OBJECTIVE: The advent of High-Performance Computing (HPC) in
 recent years has led to its increasing use in brain study through computational
 models. The scale and complexity of such models are constantly increasing,
 leading to challenging computational requirements. Even though modern HPC
 platforms can often deal with such challenges, the vast diversity of the modeling
 field does not permit for a homogeneous acceleration platform to effectively
 address the complete array of modeling requirements.

APPROACH: In this paper
 we propose and build BrainFrame, a heterogeneous acceleration platform that
 incorporates three distinct acceleration technologies, an Intel Xeon-Phi CPU,
 a NVidia GP-GPU and a Maxeler Dataflow Engine.

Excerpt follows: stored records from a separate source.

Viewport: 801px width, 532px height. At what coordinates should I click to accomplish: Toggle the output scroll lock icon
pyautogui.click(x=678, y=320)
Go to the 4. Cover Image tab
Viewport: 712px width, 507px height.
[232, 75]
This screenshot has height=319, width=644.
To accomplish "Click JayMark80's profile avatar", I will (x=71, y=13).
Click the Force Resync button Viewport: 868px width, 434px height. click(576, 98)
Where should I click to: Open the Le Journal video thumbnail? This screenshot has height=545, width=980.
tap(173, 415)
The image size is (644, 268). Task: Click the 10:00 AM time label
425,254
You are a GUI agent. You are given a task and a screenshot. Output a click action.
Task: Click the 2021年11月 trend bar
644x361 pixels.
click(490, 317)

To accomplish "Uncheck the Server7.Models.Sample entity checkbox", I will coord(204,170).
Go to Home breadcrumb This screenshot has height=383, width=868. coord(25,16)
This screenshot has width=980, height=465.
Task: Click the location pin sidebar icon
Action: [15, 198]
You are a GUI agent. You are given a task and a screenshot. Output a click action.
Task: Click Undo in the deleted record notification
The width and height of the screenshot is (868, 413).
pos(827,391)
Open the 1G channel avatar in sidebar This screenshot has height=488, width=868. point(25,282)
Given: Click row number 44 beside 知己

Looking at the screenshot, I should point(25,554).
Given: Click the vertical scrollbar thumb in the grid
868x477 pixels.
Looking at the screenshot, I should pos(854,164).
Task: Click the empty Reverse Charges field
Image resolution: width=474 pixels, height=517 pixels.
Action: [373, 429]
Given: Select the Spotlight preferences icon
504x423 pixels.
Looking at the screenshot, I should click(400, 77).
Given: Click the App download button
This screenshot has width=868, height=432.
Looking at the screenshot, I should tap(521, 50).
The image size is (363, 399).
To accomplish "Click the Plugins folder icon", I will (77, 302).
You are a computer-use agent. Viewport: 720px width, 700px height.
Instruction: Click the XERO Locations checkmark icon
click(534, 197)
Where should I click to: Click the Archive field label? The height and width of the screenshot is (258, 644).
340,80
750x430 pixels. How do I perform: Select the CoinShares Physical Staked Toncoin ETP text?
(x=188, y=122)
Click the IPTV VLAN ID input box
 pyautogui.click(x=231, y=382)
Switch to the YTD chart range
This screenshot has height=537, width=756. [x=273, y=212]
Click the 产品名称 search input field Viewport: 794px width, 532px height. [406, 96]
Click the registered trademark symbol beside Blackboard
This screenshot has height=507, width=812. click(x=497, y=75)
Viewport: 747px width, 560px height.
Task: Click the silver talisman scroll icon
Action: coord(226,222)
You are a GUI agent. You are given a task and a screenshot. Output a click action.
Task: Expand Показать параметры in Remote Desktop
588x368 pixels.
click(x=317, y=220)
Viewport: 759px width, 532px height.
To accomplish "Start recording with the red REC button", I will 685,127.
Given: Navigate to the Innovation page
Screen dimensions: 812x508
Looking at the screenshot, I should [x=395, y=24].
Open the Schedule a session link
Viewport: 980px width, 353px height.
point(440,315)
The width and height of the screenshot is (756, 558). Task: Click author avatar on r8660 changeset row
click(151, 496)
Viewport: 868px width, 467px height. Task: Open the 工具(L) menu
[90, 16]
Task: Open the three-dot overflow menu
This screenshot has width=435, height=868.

The PyNN software
 framework is also integrated into the platform. As a challenging proof of concept,
 we analyze the performance of BrainFrame on different experiment instances
 of a state-of-the-art neuron model, representing the Inferior-Olivary Nucleus
 using a biophysically-meaningful, extended Hodgkin-Huxley representation. The
 model instances take into account not only the neuronal-network dimensions
 but also different network-connectivity densities, which can drastically affect
 the workload's performance characteristics.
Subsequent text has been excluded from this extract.